2016 has seen significant concern over the potential over-spend on the LCF as a consequence of lower wholesale prices (and in turn a larger gap to support levels) and a higher number of eligible installations. Whilst the overall view on the LCF funding is rather opaque we are likely to see significantly higher funding levels into 2020/21 and beyond which may cause concern for the overall mechanism for funding low-carbon generation.
We believe it would have been a positive step for the Government to reinforce their commitment to CCS to further improve the future energy mix, given the funding statements for small-scale nuclear and energy storage and demand response.
8) “net zero emissions” will become a reality, enshrined into UK law.
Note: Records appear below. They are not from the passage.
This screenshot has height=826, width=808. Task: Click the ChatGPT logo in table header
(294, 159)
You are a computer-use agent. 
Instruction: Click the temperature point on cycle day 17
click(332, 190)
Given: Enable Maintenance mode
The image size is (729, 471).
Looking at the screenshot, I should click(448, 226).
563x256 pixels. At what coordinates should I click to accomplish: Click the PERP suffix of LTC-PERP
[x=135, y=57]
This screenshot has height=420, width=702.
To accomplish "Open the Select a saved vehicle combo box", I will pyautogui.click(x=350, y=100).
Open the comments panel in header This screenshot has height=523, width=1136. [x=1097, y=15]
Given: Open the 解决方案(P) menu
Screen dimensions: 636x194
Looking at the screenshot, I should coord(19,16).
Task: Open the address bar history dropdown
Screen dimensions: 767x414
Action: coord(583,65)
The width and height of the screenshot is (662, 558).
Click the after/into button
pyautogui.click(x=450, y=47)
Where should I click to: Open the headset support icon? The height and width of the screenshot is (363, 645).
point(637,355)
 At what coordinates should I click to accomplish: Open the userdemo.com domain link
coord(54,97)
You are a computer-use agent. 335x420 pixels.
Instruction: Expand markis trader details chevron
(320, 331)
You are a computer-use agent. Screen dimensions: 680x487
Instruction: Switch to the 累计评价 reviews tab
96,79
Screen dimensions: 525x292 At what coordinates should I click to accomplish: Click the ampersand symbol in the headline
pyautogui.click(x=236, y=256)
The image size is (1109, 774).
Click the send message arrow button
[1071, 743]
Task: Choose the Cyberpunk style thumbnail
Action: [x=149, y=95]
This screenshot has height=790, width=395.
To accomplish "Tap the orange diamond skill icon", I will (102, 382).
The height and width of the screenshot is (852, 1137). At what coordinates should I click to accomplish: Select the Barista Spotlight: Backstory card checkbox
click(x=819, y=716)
Whilst not directly part of the Government budget, the recent announcement by Andrea Leadsom (Energy Minister), that the Government was committed to enshrining the net zero goal agreed in Paris into law has significant implications for the UK as we move into the 2100’s. In the short term the “net zero emissions” law will put the UK on a direct path to mandated reductions over and above those agreed under the COP framework.
Whilst the budget has delivered on some of the key areas which many in the industry wanted to see, there is still uncertainty on the overall reporting framework, with further announcements due in the forthcoming Autumn statement.
As part of our on-going commitment to our clients we believe in delivering key insights into not only the challenges faced by consumers but also the future expected risk. As part of our current future strategies for our clients we have delivered insights into future risk (energy wholesale, taxes and levies), and 2019/20 was identified as a transitional period in the UK market.